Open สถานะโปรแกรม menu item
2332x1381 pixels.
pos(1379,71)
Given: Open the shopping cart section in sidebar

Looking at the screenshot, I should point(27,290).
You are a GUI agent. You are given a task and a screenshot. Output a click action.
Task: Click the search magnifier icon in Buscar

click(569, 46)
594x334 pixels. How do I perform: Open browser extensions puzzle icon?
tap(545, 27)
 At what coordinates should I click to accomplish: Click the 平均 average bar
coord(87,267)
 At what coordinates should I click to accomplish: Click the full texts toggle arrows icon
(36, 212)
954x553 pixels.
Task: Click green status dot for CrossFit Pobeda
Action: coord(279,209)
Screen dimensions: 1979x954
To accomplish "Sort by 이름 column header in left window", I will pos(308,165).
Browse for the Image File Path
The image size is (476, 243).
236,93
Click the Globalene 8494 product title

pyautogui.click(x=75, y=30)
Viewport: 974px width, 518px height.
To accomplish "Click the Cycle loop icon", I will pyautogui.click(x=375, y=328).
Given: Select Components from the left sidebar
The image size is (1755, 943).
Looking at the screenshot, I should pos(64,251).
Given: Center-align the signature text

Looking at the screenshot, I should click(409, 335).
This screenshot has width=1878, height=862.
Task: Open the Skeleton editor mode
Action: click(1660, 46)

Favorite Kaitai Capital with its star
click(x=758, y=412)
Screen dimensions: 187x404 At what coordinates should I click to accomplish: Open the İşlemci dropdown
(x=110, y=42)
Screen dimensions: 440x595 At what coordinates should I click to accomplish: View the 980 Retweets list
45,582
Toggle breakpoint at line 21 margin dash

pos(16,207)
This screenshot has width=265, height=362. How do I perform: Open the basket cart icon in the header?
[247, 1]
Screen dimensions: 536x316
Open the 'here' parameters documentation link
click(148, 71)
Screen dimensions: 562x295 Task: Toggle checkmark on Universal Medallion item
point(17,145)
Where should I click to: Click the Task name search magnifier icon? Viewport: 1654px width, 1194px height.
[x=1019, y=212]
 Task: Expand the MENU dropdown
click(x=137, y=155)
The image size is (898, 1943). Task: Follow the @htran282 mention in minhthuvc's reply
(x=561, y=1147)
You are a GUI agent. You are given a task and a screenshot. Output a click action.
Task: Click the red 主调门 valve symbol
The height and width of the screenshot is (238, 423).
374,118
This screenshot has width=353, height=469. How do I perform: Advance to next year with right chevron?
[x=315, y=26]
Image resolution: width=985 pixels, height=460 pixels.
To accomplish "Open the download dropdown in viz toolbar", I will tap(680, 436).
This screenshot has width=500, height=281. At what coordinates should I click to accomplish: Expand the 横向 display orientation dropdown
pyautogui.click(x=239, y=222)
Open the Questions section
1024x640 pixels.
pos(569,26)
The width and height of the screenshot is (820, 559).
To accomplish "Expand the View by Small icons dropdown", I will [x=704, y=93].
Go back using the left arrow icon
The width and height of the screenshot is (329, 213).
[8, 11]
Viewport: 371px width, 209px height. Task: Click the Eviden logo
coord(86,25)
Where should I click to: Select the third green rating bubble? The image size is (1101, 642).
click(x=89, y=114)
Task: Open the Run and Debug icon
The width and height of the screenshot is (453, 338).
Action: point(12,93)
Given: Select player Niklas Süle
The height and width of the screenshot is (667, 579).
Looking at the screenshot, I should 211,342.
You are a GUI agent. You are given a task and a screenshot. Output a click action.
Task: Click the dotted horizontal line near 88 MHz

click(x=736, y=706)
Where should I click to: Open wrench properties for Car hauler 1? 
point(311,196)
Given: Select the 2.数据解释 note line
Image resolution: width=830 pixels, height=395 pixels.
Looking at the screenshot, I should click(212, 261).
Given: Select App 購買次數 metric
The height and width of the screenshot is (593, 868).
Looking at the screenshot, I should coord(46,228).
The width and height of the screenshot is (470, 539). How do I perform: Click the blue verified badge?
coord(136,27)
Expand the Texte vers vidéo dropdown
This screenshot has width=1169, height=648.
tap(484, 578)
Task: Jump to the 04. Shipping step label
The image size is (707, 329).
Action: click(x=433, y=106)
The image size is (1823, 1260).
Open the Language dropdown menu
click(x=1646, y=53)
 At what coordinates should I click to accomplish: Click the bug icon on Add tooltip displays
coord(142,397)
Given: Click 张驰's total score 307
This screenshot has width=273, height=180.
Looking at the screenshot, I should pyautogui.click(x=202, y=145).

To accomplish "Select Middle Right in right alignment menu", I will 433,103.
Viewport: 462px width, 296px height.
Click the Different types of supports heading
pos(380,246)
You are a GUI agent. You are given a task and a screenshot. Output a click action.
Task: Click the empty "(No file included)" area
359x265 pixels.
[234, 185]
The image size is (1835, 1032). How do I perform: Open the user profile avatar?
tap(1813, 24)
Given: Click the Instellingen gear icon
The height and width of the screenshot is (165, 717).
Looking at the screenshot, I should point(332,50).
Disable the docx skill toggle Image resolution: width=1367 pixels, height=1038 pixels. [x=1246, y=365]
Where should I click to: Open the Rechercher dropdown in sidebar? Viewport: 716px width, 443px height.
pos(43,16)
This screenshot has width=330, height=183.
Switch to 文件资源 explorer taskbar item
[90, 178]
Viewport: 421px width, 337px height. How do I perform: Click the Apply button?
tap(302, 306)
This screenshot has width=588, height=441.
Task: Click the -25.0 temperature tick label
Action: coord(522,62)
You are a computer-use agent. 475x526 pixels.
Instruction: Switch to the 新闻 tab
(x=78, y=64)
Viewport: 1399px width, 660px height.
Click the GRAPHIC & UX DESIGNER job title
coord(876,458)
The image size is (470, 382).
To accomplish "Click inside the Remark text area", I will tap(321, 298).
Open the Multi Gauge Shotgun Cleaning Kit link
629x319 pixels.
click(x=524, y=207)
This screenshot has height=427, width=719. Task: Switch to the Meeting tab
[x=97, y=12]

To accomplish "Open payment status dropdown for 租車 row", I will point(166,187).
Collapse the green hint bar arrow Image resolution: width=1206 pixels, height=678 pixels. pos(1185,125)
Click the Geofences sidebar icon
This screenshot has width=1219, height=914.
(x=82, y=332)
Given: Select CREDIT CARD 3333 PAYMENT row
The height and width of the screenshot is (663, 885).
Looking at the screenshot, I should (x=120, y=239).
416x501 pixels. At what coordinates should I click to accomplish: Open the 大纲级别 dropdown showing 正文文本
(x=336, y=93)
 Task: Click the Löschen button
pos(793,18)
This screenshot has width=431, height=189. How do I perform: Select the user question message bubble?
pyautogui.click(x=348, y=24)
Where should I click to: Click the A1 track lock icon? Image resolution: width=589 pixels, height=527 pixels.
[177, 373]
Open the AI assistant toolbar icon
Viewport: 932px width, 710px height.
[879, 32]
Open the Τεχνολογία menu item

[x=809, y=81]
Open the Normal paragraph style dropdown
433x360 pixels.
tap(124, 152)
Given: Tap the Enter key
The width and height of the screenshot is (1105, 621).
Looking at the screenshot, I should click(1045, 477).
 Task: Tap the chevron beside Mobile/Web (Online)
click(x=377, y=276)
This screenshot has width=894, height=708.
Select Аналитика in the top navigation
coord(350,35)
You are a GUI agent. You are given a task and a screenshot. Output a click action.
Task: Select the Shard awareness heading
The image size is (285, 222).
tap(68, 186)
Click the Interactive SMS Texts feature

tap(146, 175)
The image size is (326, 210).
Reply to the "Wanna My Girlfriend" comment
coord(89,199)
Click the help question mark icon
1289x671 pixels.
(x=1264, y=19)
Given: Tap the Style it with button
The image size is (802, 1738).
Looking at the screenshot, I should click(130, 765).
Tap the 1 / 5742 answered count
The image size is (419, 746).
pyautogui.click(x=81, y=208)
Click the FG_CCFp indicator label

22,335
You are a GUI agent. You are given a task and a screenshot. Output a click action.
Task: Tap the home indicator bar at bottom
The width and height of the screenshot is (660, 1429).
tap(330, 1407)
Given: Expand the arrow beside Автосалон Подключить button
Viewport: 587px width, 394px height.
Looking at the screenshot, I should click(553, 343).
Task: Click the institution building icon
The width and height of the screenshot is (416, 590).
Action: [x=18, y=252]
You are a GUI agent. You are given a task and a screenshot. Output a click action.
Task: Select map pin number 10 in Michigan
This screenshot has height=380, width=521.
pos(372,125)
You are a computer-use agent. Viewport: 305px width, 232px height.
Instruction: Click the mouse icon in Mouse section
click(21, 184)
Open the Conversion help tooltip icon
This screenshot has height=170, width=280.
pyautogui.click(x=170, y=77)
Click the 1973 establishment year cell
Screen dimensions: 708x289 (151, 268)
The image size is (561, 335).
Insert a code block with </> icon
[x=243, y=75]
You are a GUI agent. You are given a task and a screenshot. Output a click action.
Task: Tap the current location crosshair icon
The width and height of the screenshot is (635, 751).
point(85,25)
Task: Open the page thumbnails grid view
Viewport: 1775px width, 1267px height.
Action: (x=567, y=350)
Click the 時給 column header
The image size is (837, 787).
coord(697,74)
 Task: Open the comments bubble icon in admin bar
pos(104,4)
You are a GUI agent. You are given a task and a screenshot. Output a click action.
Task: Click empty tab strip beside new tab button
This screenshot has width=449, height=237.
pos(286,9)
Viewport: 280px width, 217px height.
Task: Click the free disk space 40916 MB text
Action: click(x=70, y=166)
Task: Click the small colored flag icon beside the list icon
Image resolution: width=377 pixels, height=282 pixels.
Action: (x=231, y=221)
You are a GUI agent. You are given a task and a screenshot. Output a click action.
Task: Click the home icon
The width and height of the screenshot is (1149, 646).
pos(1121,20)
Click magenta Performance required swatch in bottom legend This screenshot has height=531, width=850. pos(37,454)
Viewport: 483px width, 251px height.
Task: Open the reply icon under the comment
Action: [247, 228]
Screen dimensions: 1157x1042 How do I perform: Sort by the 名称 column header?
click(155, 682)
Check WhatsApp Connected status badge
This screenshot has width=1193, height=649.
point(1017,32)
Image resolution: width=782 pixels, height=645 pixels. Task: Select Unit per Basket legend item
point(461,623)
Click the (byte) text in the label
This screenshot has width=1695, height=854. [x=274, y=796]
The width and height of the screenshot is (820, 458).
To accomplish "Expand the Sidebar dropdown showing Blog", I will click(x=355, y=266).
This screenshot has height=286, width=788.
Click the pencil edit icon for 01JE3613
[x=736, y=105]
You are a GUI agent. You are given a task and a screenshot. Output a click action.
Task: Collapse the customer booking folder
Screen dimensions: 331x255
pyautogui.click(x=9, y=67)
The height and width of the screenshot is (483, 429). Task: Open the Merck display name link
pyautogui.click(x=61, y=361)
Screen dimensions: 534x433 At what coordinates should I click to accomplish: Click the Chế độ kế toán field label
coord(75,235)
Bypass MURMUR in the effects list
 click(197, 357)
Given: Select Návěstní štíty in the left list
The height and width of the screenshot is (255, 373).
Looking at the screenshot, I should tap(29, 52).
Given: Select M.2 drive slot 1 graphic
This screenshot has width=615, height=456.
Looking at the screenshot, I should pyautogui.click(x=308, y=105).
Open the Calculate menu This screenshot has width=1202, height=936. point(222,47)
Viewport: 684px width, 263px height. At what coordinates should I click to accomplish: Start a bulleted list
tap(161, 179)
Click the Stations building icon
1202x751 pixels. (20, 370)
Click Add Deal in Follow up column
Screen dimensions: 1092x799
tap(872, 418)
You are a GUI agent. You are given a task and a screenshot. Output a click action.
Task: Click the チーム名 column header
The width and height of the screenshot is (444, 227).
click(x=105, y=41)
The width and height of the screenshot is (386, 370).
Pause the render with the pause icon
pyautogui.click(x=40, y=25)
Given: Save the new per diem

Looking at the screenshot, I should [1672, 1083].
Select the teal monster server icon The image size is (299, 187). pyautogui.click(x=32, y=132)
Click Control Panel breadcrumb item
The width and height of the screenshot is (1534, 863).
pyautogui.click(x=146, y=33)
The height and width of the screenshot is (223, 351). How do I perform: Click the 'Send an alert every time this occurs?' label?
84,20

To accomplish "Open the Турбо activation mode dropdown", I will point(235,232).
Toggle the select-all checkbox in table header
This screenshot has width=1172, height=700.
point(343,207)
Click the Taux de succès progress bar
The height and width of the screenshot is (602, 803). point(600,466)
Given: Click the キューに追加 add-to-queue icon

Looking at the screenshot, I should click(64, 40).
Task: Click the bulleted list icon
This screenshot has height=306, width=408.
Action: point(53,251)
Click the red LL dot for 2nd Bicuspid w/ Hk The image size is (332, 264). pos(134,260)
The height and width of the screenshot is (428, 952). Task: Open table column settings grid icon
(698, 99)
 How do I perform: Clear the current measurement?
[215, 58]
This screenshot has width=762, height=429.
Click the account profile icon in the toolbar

REQUIRED TASK:
Copy the entries above again, requests included, beginning at the line that has "The width and height of the screenshot is (820, 559)." and stopping after the line that has "coord(86,25)". Shift each coordinate in the answers by adding 97 to it.

ANSWER TO THE PROBLEM:
The width and height of the screenshot is (820, 559).
To accomplish "Expand the View by Small icons dropdown", I will [x=801, y=190].
Go back using the left arrow icon
The width and height of the screenshot is (329, 213).
[105, 108]
Viewport: 371px width, 209px height. Task: Click the Eviden logo
coord(183,122)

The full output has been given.